Dopo una partenza incerta, il titolo Juventus ha cambiato marcia mostrando una crescita decisa sui mercati finanziari. Le azioni del club bianconero hanno registrato un rialzo del 4,69%, consolidando una corsa iniziata già nella seduta precedente, chiusa con un balzo superiore al 18%. Martedì i titoli sono passati di mano oltre la soglia dei 2,7 euro, attirando l’attenzione degli operatori e alimentando un clima di forte aspettativa intorno al futuro della società.
A catalizzare l’interesse degli investitori è il confronto, tutt’altro che sopito, tra Exor e Tether, la piattaforma di stablecoin fondata nel 2014 da Giancarlo Devasini e Paolo Ardoino. La cripto-società detiene già una partecipazione dell’11,5% nel capitale della Juventus e ha messo sul tavolo un’offerta da 1,1 miliardi di euro, pari a 2,66 euro per azione. Una proposta che la holding della famiglia Agnelli ha respinto, rimandandola al mittente senza esitazioni.
La sfida tra Exor e Tether accende il mercato
Nonostante il rifiuto formale, la reazione della Borsa racconta una storia diversa. Le quotazioni hanno superato il prezzo indicato nell’offerta di Tether, segnale che gli investitori scommettono su nuovi sviluppi e su un possibile rilancio. La speculazione ha così spinto il titolo oltre i 2,71 euro, rafforzando l’idea che la partita per il controllo della Juventus non sia affatto conclusa.
Il tema è diventato centrale anche per via di una scelta storica della proprietà. Gli Elkann, che controllano la Juventus da 102 anni, non hanno mai proceduto al delisting del club dalla Borsa. Una decisione che oggi, secondo molti osservatori, espone la società alle pressioni del mercato e all’attivismo di soggetti pronti a sfruttare le opportunità offerte da una capitalizzazione contendibile.

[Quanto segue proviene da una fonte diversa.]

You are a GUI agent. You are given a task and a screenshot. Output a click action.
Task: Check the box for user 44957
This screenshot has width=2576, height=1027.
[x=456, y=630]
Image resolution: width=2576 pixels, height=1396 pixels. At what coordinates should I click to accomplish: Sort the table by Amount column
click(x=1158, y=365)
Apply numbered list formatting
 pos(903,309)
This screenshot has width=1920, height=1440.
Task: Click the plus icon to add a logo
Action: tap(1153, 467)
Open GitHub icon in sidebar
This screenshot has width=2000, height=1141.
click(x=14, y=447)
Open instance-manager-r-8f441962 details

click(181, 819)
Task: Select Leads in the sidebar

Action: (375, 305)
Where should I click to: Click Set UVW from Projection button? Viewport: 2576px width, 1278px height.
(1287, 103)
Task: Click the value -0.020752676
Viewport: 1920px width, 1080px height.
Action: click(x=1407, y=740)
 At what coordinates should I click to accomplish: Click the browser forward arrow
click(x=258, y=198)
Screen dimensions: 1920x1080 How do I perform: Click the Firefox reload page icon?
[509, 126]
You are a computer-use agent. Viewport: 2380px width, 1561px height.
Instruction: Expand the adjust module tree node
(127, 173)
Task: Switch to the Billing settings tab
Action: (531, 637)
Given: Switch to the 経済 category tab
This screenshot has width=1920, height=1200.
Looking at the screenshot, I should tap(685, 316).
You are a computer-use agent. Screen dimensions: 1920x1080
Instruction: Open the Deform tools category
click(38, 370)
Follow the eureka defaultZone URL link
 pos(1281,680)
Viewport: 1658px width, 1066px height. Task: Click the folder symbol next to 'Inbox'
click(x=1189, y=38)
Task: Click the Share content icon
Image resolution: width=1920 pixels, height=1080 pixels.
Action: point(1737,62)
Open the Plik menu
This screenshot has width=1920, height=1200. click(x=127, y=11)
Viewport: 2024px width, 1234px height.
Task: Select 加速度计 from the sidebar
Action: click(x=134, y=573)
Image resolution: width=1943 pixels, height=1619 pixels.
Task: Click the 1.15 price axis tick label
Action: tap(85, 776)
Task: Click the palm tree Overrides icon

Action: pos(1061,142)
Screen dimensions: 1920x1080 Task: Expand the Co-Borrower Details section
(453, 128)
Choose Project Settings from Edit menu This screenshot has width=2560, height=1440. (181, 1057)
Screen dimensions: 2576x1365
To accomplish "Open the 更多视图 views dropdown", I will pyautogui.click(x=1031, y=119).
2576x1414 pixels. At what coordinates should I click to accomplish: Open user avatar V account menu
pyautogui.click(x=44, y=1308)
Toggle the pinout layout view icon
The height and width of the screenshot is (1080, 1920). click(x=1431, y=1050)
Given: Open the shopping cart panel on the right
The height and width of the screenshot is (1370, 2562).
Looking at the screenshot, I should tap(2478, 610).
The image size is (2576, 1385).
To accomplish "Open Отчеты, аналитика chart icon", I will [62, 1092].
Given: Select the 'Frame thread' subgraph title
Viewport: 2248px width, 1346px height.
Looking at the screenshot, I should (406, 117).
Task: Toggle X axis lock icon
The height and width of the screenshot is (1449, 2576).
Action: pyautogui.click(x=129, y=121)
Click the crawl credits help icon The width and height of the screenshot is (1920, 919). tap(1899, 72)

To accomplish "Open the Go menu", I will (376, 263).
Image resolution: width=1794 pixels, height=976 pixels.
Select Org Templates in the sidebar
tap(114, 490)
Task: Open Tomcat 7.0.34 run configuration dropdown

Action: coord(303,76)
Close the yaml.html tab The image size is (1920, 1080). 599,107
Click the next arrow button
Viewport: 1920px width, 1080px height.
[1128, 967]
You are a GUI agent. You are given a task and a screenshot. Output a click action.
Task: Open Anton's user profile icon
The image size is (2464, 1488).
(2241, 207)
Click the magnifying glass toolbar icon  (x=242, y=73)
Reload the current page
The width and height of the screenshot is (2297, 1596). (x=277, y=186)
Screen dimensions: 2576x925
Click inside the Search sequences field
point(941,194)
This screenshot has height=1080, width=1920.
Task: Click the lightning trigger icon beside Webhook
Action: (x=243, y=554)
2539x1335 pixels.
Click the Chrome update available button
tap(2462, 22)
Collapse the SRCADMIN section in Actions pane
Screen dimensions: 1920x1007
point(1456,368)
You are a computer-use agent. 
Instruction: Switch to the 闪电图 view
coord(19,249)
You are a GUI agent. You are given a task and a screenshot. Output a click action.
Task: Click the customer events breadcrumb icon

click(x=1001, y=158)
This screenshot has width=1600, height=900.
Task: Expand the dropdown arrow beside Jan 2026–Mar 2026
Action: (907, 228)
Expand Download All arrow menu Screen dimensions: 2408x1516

A rafforzare la posizione della famiglia Agnelli è intervenuto direttamente John Elkann, presidente del club, che ha diffuso un video per ribadire un concetto chiave: la Juventus non è in vendita. Un messaggio chiaro, volto a rassicurare tifosi e stakeholder sulla continuità della proprietà. Tuttavia, il mercato sembra guardare oltre le dichiarazioni ufficiali.
Gli scambi in Borsa indicano che una parte degli investitori ritiene plausibile un nuovo affondo di Tether, magari con una proposta più allettante rispetto a quella già respinta. Il fatto che il prezzo per azione abbia superato i 2,66 eurodell’offerta iniziale è letto come un segnale inequivocabile: il mercato attribuisce valore alla possibilità di un rilancio e considera aperta la sfida tra Exor e la cripto-società.
In questo scenario, la Juventus si trova al centro di una dinamica inedita per il calcio italiano, dove finanza tradizionale e mondo delle criptovalute si incrociano. Una partita che, almeno per ora, continua a giocarsi soprattutto sui tabelloni di Piazza Affari.